第28章 悪意の善意
キリ「……私がここにいることは、求められていない」
シカ「んなわけ、ねー……だろうが」
自分を卑下するキリに、少しカッとなって隣に並んでいたキリの方へと体を向ければ、その瞳が強く哀しみの色に揺れていて。

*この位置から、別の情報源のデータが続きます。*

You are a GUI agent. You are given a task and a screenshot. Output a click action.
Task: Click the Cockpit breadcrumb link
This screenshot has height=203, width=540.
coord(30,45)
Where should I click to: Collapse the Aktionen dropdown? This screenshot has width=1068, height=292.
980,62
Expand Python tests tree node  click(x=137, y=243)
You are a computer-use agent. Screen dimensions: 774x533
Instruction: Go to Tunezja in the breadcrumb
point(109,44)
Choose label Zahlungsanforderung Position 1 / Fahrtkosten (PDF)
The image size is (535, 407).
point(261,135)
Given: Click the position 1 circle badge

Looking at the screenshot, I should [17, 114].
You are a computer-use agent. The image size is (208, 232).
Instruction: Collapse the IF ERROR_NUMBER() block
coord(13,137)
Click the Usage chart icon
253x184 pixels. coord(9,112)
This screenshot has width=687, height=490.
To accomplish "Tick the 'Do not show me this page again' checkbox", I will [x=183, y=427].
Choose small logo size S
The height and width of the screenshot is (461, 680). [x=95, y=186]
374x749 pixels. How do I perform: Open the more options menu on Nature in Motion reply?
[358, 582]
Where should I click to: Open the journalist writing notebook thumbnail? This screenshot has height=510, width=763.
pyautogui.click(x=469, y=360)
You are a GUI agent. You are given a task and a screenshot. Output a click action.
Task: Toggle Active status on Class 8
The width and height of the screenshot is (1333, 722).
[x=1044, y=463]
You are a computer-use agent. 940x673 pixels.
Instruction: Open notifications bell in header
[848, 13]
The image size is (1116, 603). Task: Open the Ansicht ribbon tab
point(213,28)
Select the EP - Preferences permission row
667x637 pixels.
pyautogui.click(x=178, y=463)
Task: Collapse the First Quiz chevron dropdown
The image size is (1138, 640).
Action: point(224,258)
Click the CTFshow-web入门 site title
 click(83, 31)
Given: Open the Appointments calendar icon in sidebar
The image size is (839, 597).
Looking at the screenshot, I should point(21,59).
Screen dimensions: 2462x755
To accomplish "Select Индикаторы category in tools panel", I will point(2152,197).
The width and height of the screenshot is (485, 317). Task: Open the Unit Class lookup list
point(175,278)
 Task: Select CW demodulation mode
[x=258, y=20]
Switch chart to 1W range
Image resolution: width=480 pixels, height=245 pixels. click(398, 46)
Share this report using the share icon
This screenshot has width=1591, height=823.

またシカマルの胸に締めつけられたような痛みが伴った。
シカ(なんで、そんな顔してんだよ)
先ほどまで、いつもと変わらないキリだったはずだ。
可愛いと言った時には、目を丸くして驚いていたのに。一体いつ、何がキリの琴線に触れたのか。
シカ「キリ? どうした?」
シカ(俺が何か余計なこと言っちまったのか……?)
再び老婆の足音が近付いてきて、キリはシカマルの問いに答えることはなく、顔を背けた。
フミ「おや、何かあったのかい?」
襖を開けたフミは、二人の微妙な空気に首を傾げる。
シカ「や、何でもないっす」
そう言えば「そうかい?」と再び、新しい茶が注がれた湯呑みが二人の前に差し出される。
キリ「…………」
ちらりと隣を見れば、キリが小さくこぶしを握っていたのが見えた。
咄嗟にシカマルは、その握られたこぶしを掴む。
シカ「あー、すんません。今日は帰ります。また親父連れてくるんで」
フミ「!!」
キリ「!」
手を掴んで、立ち上がろうとしたシカマルに、キリは小さく首を振った。
キリ「…………ありがとう。でも、いただきましょう」
そっと、キリから手を重ねられた後に、シカマルの掴んでいた手は外される。